* [THE RECORDS]:

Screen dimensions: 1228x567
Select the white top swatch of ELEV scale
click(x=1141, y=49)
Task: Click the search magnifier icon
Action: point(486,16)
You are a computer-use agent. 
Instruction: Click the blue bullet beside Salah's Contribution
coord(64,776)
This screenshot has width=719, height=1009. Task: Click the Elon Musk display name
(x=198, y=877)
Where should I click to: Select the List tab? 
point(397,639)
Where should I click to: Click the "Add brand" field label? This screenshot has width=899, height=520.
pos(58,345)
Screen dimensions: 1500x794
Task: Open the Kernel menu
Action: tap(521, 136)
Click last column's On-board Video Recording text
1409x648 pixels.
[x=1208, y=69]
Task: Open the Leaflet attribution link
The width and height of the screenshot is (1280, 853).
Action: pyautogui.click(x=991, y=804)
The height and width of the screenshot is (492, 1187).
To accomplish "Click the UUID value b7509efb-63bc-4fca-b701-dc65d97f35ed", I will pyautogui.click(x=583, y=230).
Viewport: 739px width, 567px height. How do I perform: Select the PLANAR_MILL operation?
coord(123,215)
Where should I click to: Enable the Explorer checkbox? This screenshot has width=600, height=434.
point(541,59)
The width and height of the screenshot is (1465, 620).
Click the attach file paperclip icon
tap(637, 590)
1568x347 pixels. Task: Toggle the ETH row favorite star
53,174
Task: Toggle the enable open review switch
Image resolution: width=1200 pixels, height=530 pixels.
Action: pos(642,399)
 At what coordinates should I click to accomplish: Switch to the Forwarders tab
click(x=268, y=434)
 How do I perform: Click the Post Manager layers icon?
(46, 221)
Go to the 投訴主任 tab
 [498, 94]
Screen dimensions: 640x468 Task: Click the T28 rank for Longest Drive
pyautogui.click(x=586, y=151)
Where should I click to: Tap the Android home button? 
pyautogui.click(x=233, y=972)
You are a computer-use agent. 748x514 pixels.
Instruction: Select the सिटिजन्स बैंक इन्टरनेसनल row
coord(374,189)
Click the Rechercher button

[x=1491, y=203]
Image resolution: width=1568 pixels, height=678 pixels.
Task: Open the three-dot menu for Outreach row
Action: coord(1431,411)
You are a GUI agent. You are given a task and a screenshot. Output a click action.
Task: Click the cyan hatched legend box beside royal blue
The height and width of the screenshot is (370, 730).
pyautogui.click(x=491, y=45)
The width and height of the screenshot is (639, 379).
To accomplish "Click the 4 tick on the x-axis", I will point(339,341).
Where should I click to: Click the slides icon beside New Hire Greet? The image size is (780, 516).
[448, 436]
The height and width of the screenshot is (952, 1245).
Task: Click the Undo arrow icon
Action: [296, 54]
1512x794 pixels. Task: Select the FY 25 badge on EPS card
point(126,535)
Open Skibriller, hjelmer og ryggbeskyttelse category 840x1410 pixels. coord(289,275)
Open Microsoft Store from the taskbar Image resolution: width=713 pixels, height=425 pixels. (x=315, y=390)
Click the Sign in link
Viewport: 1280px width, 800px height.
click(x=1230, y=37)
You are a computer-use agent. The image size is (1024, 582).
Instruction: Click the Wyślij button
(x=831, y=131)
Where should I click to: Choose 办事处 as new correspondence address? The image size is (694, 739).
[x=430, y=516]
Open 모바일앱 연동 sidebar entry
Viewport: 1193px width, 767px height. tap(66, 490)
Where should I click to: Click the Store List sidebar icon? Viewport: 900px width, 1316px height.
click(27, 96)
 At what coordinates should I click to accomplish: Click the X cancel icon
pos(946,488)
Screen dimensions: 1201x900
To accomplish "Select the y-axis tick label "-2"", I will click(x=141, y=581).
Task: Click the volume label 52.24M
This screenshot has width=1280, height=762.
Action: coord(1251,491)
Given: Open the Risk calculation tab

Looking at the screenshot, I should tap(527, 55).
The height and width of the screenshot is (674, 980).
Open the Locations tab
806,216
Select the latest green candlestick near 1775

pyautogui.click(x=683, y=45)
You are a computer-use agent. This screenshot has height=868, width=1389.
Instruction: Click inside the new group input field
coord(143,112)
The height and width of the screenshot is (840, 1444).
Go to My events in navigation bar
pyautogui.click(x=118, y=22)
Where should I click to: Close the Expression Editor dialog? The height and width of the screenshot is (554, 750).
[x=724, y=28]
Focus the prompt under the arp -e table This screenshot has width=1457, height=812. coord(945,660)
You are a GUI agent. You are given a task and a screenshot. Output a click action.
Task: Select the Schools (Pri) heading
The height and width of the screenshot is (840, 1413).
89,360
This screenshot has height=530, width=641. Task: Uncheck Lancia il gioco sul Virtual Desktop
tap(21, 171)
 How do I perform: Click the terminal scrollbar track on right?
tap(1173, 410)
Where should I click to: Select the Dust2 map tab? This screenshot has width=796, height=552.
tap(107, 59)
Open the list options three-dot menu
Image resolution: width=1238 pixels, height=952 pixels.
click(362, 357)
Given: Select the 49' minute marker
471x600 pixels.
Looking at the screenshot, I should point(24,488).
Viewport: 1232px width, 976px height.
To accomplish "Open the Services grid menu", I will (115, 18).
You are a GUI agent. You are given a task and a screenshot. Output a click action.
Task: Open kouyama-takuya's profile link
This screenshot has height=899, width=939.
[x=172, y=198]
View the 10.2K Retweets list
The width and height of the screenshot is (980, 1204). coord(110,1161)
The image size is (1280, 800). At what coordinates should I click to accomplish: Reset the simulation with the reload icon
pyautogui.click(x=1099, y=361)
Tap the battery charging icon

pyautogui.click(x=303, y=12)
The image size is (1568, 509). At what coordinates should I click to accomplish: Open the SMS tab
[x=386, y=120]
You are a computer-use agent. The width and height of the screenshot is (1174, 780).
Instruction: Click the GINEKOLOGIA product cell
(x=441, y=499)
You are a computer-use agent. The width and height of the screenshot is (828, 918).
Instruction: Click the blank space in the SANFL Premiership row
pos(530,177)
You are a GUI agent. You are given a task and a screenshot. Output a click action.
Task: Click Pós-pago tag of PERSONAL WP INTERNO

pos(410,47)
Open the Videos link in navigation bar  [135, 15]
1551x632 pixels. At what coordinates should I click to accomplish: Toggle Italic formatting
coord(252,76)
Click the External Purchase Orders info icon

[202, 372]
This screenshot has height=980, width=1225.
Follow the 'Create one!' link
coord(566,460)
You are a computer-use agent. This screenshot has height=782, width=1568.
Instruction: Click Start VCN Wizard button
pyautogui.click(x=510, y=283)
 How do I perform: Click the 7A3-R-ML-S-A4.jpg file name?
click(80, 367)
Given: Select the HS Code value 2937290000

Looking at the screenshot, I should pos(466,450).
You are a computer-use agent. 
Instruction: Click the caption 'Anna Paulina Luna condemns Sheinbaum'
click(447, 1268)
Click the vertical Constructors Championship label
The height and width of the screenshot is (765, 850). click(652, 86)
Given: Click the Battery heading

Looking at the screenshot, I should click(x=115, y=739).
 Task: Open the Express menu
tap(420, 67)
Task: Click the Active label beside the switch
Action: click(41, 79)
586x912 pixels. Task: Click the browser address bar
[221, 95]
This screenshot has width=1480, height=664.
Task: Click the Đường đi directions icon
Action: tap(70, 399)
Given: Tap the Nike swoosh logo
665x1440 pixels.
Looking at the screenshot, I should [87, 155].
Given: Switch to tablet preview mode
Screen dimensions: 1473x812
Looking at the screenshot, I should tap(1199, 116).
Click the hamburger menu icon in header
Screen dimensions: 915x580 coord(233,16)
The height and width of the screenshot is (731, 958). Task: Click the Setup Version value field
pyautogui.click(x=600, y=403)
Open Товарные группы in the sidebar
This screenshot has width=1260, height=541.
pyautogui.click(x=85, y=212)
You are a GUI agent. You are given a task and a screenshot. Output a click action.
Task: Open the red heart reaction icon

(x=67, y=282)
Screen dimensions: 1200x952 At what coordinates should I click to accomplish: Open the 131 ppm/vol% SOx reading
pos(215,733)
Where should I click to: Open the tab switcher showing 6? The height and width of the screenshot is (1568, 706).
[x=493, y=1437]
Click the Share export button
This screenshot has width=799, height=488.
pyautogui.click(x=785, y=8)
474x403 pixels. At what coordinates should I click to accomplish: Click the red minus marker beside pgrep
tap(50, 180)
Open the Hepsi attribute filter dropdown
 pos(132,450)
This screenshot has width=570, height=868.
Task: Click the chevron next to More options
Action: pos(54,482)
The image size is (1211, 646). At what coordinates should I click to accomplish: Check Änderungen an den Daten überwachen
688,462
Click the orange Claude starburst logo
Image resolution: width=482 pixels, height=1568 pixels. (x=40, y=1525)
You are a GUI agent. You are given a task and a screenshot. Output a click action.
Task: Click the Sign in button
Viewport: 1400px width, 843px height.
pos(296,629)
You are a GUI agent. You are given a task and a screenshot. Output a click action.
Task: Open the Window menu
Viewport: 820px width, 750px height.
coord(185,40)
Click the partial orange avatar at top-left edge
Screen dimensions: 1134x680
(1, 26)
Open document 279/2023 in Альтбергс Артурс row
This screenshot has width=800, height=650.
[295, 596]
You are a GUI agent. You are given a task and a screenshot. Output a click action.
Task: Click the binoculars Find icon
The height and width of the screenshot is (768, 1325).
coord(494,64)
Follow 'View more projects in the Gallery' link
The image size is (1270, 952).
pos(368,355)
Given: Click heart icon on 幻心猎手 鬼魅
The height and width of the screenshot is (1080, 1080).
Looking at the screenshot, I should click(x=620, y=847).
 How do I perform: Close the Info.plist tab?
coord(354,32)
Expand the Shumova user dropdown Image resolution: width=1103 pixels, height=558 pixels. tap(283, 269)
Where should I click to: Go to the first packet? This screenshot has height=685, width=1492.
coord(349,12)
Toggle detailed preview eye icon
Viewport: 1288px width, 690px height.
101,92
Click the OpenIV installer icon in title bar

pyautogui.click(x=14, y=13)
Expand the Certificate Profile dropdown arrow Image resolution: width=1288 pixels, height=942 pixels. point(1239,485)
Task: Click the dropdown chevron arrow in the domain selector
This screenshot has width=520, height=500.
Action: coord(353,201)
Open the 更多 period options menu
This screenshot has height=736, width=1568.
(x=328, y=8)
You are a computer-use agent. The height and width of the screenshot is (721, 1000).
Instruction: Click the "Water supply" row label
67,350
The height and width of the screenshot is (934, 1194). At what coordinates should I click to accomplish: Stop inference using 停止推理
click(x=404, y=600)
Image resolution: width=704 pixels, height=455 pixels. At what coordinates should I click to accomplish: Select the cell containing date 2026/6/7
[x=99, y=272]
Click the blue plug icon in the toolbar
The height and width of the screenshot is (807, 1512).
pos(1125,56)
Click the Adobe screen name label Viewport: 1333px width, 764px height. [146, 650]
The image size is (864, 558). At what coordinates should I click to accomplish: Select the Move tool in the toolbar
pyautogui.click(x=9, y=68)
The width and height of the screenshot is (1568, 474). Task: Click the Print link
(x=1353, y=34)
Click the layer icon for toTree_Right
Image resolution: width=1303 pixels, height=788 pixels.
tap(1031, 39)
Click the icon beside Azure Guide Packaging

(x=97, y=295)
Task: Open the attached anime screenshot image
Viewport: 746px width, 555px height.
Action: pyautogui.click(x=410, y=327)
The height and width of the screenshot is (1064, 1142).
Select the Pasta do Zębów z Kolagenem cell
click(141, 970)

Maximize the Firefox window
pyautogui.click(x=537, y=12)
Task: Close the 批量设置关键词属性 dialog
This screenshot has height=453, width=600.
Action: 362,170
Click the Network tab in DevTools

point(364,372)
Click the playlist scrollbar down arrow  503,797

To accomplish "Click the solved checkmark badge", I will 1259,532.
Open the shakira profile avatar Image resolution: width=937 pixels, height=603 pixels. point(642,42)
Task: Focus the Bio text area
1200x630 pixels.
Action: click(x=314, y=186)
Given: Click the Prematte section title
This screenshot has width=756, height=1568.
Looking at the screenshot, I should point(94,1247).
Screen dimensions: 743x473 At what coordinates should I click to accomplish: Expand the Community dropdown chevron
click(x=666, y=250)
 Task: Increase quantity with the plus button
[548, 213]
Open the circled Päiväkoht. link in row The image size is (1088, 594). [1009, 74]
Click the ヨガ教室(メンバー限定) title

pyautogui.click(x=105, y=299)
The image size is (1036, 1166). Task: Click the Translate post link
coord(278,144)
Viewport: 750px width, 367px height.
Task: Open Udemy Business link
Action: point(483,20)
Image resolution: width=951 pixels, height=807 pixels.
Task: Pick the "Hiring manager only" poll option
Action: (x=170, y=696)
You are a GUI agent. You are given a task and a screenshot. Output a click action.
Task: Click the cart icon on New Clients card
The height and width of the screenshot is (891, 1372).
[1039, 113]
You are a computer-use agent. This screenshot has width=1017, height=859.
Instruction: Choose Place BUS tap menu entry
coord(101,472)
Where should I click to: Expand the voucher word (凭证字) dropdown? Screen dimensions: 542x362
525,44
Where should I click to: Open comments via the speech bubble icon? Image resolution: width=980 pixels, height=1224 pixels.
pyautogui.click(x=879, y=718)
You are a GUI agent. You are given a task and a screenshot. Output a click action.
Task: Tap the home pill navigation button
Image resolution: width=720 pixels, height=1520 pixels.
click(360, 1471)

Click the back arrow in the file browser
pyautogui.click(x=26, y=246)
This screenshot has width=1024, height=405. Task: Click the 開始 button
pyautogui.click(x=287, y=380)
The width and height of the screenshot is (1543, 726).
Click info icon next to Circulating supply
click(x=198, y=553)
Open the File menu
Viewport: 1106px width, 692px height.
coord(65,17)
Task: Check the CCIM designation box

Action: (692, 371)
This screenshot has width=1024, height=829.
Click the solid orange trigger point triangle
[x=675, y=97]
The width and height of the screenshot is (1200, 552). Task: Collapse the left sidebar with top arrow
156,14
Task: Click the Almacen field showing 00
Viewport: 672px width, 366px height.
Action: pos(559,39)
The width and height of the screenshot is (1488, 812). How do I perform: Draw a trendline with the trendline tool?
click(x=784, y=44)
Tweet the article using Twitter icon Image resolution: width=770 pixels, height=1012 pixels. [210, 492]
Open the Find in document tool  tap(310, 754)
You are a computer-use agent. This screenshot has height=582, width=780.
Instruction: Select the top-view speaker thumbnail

* [REQUIRED ACTION]: Set down only these lines, exactly: the line containing "The width and height of the screenshot is (1488, 812)." and each line after it, through the end of the listing.

* [FINISHED EXERCISE]:
The width and height of the screenshot is (1488, 812). How do I perform: Draw a trendline with the trendline tool?
click(x=784, y=44)
Tweet the article using Twitter icon Image resolution: width=770 pixels, height=1012 pixels. [210, 492]
Open the Find in document tool  tap(310, 754)
You are a computer-use agent. This screenshot has height=582, width=780.
Instruction: Select the top-view speaker thumbnail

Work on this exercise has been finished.